Problem details ▸ Write out the passage from the excerpt on the ultra high-speed data service, starting with "What? Him worry?" and going on through "Internet these days.".

Excerpt to read ▸
That's enough speed that the company can offer what some might consider a gimmick and some geeks might consider a godsend: 50 Mbps of synchronous data throughout as part of what the service provider accurately called the "Ultimate Package" quadruple play, which also includes digital TV's high-end package, 250 channels and every premium channel; national unlimited local and long distance telephone; and unlimited U.S. wireless with 1,000 travel minutes each month. The price is ultimately high as well, clocking in at $415.18 a month, including the $259.95 for the ultra high-speed data.
"We can do it because we deliver 100 megabits to the home already," DeMuth said.
What? Him worry?
The only concerns seem miniscule. There's the possibility that subscribers might take the high-speed connection and forget about the TV because there's so much free over-the-top content showing up on the Internet these days.
"Our initial studies are that those are probably different markets," DeMuth said. "The people who want this are also the same people who want high definition TV, which is a different experience than over-the-top content that's out there."

Given data ▸
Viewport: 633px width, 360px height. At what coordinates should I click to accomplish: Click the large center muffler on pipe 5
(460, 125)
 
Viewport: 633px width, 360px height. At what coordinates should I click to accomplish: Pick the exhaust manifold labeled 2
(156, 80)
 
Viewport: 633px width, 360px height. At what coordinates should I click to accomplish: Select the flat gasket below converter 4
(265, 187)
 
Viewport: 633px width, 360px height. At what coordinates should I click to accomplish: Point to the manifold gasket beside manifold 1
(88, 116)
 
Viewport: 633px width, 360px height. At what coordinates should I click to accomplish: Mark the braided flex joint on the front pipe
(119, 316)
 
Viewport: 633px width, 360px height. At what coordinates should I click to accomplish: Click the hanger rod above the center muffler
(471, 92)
--
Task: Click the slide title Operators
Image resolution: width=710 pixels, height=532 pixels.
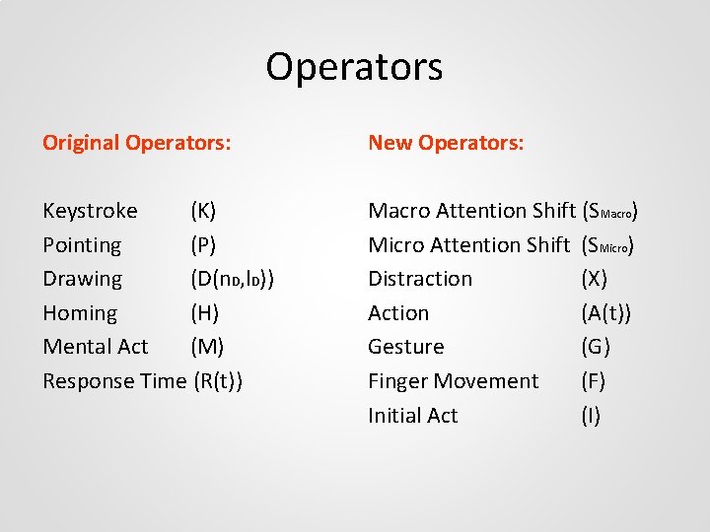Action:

Solution to the problem ▸
What? Him worry?
The only concerns seem miniscule. There's the possibility that subscribers might take the high-speed connection and forget about the TV because there's so much free over-the-top content showing up on the Internet these days.